Los periodos de grave crisis como el que actualmente sacude la Unión Monetaria, y muy especialmente los países del sur de Europa, siempre han constituido un caldo de cultivo idóneo para los extremismos. Sucedió con la Primera Guerra Mundial, que derivó en la revolución bolchevique en Rusia y la instauración del fascismo en Italia, y, posteriormente, con la Gran Depresión de los años 30, cuando el nazismo conquistó Alemania. Es en los momentos de grandes dificultades cuando el pueblo, azuzado por la desesperación y la rabia, se agarra a los salvapatrias y cuentacuentos cual clavo ardiendo, sin pararse a pensar en el inmenso destrozo que conllevan sus particulares utopías estatistas. La victoria del Frente Popular de Marine Le Pen en Francia y de Syriza en Grecia -sin olvidar a los neonazis de Amanecer Dorado-, el fuerte apoyo al Movimiento Cinco Estrellas en Italia -convertido en segunda fuerza del país- o la potente irrupción de Podemos en España son una muestra inequívoca del alarmante ascenso que está cosechando el populismo, tanto de izquierdas como de derechas, en el seno del euro. 

¿Pero qué proponen realmente estas nuevas fuerzas políticas? Muy simple: mucho más Estado y menos mercado. Los extremos se tocan y, en este sentido, fascistas y comunistas coinciden en la necesidad de borrar las libertades y derechos individuales mediante una apisonadora estatal mucho más poderosa, obviando así el sufrimiento, la ruina y el colapso en el que acabaron desembocando todos y cada uno de los experimentos de planificación central en el pasado. Basta hojear el programa de Podemos para percatarse del desastre que conllevaría su consecución. Para empezar, el partido de Pablo Iglesias propone impagar la deuda pública y someter a referéndum la pertenencia al euro. La primera medida supondría la quiebra del Estado y, por tanto, el cierre absoluto de la financiación a través de los mercados. España se vería abocada, de una u otra forma, a abandonar el euro y, muy posiblemente, también la UE, lo cual implicaría decretar un corralito financiero para transitar hacia una nueva moneda devaluada. Es decir, los españoles perderían una parte muy sustancial de sus ahorros, como en su día aconteció en Argentina. Y ello sin contar que el Banco de España, tras recuperar la autonomía monetaria, sería utilizado por el Gobierno para financiar buena parte de su gasto y deuda pública, provocando una grave escalada inflacionaria y un empobrecimiento generalizado de la población.
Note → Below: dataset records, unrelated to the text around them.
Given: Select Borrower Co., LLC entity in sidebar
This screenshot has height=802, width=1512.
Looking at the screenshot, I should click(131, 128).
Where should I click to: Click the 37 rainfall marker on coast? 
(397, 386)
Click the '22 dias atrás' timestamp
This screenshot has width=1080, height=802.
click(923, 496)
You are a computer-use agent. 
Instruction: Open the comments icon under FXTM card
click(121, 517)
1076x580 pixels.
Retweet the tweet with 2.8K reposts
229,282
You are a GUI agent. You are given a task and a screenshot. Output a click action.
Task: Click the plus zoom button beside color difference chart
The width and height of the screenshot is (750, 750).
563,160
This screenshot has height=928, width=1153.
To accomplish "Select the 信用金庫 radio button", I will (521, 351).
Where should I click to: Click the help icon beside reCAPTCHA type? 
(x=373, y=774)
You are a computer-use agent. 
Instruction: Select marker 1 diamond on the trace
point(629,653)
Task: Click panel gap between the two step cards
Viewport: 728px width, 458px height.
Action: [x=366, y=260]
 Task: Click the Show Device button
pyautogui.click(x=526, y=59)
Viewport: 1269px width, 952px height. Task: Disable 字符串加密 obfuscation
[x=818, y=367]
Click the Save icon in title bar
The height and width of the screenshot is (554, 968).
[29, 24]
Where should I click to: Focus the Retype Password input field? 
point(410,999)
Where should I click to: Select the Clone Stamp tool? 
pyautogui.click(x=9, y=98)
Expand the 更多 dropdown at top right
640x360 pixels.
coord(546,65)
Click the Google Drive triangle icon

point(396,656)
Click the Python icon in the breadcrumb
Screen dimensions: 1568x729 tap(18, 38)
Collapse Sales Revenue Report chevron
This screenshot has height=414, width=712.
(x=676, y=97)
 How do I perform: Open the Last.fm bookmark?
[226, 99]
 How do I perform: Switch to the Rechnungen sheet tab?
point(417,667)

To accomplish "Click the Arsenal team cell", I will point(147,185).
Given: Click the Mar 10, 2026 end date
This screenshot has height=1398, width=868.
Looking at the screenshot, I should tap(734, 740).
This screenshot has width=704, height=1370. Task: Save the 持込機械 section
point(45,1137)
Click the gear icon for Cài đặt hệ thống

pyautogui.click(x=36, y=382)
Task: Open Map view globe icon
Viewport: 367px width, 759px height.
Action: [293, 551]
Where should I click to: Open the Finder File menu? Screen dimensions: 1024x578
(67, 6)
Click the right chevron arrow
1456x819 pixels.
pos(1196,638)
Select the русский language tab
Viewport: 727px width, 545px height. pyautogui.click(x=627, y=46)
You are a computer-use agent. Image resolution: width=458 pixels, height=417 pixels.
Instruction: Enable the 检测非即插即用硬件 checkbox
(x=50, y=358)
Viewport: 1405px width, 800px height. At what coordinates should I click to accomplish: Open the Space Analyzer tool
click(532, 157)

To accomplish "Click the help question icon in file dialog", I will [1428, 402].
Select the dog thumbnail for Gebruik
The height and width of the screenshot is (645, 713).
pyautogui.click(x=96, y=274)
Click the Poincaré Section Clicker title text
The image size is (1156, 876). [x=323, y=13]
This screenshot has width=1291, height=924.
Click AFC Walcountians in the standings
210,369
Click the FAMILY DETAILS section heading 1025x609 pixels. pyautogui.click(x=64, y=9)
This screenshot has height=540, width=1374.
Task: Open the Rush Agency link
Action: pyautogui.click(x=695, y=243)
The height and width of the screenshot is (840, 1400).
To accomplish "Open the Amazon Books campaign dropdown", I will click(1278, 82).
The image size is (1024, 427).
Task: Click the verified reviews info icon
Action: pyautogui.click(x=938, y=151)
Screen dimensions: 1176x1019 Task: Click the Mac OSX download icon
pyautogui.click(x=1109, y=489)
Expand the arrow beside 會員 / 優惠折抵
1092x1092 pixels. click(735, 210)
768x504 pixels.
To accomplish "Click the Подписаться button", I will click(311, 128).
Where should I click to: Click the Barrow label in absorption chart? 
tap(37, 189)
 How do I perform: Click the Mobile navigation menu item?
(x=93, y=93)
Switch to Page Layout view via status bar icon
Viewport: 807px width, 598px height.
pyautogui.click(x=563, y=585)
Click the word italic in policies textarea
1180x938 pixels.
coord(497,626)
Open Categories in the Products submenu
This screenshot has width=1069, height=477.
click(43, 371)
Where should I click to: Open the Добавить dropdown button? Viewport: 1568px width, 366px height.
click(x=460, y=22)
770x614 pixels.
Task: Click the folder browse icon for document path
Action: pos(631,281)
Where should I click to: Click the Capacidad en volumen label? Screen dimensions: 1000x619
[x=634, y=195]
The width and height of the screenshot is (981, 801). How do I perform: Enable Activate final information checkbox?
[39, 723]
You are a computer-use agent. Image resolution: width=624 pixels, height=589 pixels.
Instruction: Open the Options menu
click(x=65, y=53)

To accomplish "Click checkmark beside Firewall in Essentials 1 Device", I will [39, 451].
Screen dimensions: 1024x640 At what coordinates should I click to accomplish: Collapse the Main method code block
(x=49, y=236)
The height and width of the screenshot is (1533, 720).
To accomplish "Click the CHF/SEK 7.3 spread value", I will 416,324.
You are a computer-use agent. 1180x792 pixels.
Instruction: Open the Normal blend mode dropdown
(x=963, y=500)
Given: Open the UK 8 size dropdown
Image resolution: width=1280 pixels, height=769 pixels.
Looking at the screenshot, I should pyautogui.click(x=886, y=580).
Lo grave es que esto sólo sería el principio del fin. Podemos plantea disparar el gasto público mediante la puesta en marcha de grandes Planes E para combatir el paro -muy original, sin duda-. También defiende reducir la jornada laboral a 35 horas semanales, así como adelantar la edad de jubilación a los 60 años, elevar las prestaciones no contributivas y, cómo no, derogar la última reforma de las pensiones. Si España ya no se puede permitir financiar el actual sistema, imagínense semejante deriva. Simplemente, insostenible. Además, abogan por subir el salario mínimo, imponer un salario máximo, derogar la reforma laboral, eliminar las ETT o prohibir los despidos en las empresas con beneficios. En resumen, nacionalizar por la puerta de atrás el factor trabajo.

En materia fiscal, Podemos defiende una brutal y generalizada subida de impuestos: más IRPF y Sociedades, un nuevo tributo sobre "grandes fortunas", Impuesto de Patrimonio, Tasa Tobin, supresión de las sicav, IVA del 35% sobre "bienes de lujo"… A ello habría que sumar una ingente banca pública, como si el fiasco de las cajas no fuera suficiente, y la nacionalización directa de los grandes "sectores estratégicos". Iglesias quiere que el Estado tome el control absoluto en las áreas de "telecomunicaciones, energía, alimentación, transporte, sanitario, farmacéutico y educativo", y domine de forma indirecta los medios de comunicación, limitando que una empresa o grupo pueda ostentar más del 15% de un determinado sector, ya sea prensa, radio, televisión, internet, etc.

Y ya puestos, ¿por qué no repartir una "renta básica para todos y cada uno de los ciudadanos por el mero hecho de serlo" equivalente a unos 600 euros al mes (umbral de la pobreza)? Poco importa que su coste supere de lejos los 300.000 millones al año; también defienden una moratoria hipotecaria, limitar los tipos de interés, paralizar los desahucios, implantar la dación en pago con carácter retroactivo, extender el alquiler "social", despenalizar la okupación, expropiar y/o disparar los impuestos sobre las viviendas vacías; garantizar la gratuidad de los recibos de agua, luz y calefacción, entre otras muchas barbaridades de toda índole, como la nacionalización de "tierras en desuso" y grandes fincas, el control de precios en los alimentos, el cierre de todas las nucleares y centrales de gas y carbón -y su sustitución por más renovables-, imponer la pesca y la agricultura "ecológicas", limitar la caza, prohibir la tauromaquia o impedir la manida "especulación urbanística".

El problema de Iglesias, y el de la izquierda en general, es que desconoce cómo se genera y se desarrolla la riqueza. El socialismo piensa que es algo dado, cual maná caído del cielo, y que la economía es un juego de suma cero, de modo que la función del Estado consiste en redistribuir justamente los recursos. Sin embargo, como bien demuestra la historia, lo único que acaban repartiendo es miseria, muerte y coerción, exceptuando, cómo no, a la privilegiada cúpula que ostenta el poder. En este sentido, es paradigmático que la gran receta de los indignados consista, básicamente, en sustituir la actual casta por otra (la suya) exacerbando el poder político que tanto critican hasta límites insospechados. Así pues, en realidad, no son antisistema, sino prosistema. Por último, valga como ejemplo la siguiente frase de Pablo Iglesias para evidenciar su particular estilo de hacer política…

Yo pienso en Francia, últimamente, mucho. Y recuerdo una frase que me entusiasmó de Jean-Luc Mélenchon: "Si gano las elecciones, lo primero que haré es hacer que el Ejército desfile por los Campos Elíseos para mandar un mensaje a los mercados financieros". Ya me gustaría a mí poder hacer lo mismo.